Estelle n’avait pas tort à ce sujet. Sarah avait toujours eu ce petit côté maternelle d’aussi loin que Flint s’en souvienne. Elle s’était occupée de lui, de son frère et de Gwen alors qu’ils avaient grandi ensemble. Elle avait toujours été la plus responsable des quadruplés. Cela avait beaucoup aidé Nash qui avait pu compter sur elle dans ses propres tâches.
Sarah était ce qu’on appelle une bénédiction. Parfois, Flint se demandait si sa mère avait été ainsi. Car il avait beau essayer, il n’arrivait pas à s’imaginer une voix ou bien une personnalité qu’il aurait pu lui donner. Il aimerait bien en parler avec son père ou même Nash… Il voulait en savoir davantage sur la fameuse Diana, mais ni son père, ni son oncle étaient confortables à l’idée parler du passé aussi ouvertement.
— Si je décide de t’adopter, ça fera de toi une Markios, et tu sais ce qu’on dit de notre famille, déclara Flint. Qu’on est la plus dingue qui soit en ville. Avec mon oncle l’ivrogne qui a pris la fuite, mon autre oncle qui est un accro du travail, mon père le président… Mon frère est son assistant et aussi le conseiller, ma sœur la nonne, mon autre sœur qui s’est pris la malle, mon mari le golem et moi, la tête de mule. On forme vraiment une étrange de famille, tu ne trouves pas ? Et ça, c’est sans compter Luna qui est légalement sous notre tutelle. Celle-là n’est pas toujours facile à gérer non plus…
— N’empêche, j’aimerais bien avoir une aussi grande famille… Même si elle n’est pas parfaite. Au moins j’aurai une maison où rentrer le soir, lorsque je reviens de l’école. Moi, je n’ai que l’église et l’orphelinat.

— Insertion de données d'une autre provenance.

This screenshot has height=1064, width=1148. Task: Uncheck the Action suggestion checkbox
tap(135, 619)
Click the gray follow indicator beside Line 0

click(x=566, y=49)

— Alors c’est décidé. Tu es désormais ma fille.
— Sérieux ? Vrai de vrai ?
— Plus que sérieux. Je veux t’adopter.
Estelle renifla un bon coup avant de se mettre à pleurer. Flint descendit la gamine de ses épaules, puis la serra contre lui et se pencha pour la déposer au sol. Il ne voulait pas lui donner le vertige. Elle pleurait, mais souriait. Comment ne pas craquer avec cette enfant ? Il ne voulait plus la voir aussi seule. Il avait envie d’en faire sa petite princesse.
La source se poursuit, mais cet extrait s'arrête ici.